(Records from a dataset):
** START **

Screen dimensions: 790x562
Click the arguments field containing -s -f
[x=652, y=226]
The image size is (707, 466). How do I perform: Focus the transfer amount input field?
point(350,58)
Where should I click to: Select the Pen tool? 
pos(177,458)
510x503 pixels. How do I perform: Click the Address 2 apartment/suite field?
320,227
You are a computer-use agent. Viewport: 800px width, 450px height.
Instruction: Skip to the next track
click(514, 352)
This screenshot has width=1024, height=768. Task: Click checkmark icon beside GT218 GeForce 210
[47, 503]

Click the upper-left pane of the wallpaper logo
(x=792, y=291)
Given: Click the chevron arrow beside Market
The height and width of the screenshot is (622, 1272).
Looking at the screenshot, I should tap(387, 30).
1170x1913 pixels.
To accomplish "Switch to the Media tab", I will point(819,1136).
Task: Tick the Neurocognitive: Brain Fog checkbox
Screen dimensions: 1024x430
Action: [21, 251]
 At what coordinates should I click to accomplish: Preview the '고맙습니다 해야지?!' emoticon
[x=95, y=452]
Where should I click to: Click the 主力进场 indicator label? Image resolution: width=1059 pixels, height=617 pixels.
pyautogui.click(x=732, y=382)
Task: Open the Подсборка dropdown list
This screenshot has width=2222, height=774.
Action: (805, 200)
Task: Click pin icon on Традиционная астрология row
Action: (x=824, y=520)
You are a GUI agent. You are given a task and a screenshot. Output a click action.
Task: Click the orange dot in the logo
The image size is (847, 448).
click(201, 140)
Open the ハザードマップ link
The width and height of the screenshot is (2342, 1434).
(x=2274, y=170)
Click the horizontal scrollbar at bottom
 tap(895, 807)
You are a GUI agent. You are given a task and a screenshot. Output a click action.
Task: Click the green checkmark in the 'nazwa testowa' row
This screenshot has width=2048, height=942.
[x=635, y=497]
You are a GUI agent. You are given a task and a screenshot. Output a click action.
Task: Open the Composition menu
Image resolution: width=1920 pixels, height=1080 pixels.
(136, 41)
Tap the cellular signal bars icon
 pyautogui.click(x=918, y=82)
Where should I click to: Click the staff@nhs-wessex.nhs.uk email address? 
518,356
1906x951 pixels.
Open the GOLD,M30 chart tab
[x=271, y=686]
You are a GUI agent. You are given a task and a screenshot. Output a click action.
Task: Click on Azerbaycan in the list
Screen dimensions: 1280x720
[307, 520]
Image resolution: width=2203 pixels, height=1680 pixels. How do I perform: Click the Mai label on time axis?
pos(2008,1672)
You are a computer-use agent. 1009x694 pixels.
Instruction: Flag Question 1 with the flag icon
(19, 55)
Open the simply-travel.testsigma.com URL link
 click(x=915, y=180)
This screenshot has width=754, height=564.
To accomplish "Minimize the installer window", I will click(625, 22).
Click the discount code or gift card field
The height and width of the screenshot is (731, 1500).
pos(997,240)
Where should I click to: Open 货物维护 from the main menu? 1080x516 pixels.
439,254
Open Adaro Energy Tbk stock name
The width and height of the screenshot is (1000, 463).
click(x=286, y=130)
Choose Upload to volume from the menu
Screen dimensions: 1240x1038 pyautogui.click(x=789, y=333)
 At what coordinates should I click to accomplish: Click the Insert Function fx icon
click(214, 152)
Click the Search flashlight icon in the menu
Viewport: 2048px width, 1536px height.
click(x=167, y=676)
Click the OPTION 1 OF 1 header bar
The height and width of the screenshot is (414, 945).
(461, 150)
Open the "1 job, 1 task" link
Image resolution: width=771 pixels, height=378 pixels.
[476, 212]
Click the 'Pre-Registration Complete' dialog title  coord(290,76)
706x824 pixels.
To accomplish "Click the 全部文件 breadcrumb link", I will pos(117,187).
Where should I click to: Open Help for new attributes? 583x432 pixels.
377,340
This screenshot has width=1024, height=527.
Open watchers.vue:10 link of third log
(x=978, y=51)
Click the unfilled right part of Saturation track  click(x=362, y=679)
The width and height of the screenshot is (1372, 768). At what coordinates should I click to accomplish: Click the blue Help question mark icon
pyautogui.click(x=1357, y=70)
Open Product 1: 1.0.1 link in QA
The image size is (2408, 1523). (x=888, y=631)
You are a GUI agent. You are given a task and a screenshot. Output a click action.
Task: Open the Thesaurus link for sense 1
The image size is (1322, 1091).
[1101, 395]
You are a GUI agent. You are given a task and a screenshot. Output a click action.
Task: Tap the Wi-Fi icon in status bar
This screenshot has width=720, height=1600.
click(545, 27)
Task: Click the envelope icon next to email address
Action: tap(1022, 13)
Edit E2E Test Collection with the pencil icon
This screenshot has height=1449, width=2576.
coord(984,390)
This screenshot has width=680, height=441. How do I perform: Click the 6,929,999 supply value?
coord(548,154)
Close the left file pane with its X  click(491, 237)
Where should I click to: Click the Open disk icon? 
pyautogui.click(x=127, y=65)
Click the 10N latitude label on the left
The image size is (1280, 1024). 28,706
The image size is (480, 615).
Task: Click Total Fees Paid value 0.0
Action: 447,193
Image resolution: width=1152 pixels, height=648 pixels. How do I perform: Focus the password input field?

** END **

(Task statement): Reproduce the records word for word, starting with the line that contains "Task: Tick the" and ending with the line that contains "[x=635, y=497]", including both of those lines.

(Result of this task):
Task: Tick the Neurocognitive: Brain Fog checkbox
Screen dimensions: 1024x430
Action: [21, 251]
 At what coordinates should I click to accomplish: Preview the '고맙습니다 해야지?!' emoticon
[x=95, y=452]
Where should I click to: Click the 主力进场 indicator label? Image resolution: width=1059 pixels, height=617 pixels.
pyautogui.click(x=732, y=382)
Task: Open the Подсборка dropdown list
This screenshot has width=2222, height=774.
Action: (805, 200)
Task: Click pin icon on Традиционная астрология row
Action: (x=824, y=520)
You are a GUI agent. You are given a task and a screenshot. Output a click action.
Task: Click the orange dot in the logo
The image size is (847, 448).
click(201, 140)
Open the ハザードマップ link
The width and height of the screenshot is (2342, 1434).
(x=2274, y=170)
Click the horizontal scrollbar at bottom
 tap(895, 807)
You are a GUI agent. You are given a task and a screenshot. Output a click action.
Task: Click the green checkmark in the 'nazwa testowa' row
This screenshot has width=2048, height=942.
[x=635, y=497]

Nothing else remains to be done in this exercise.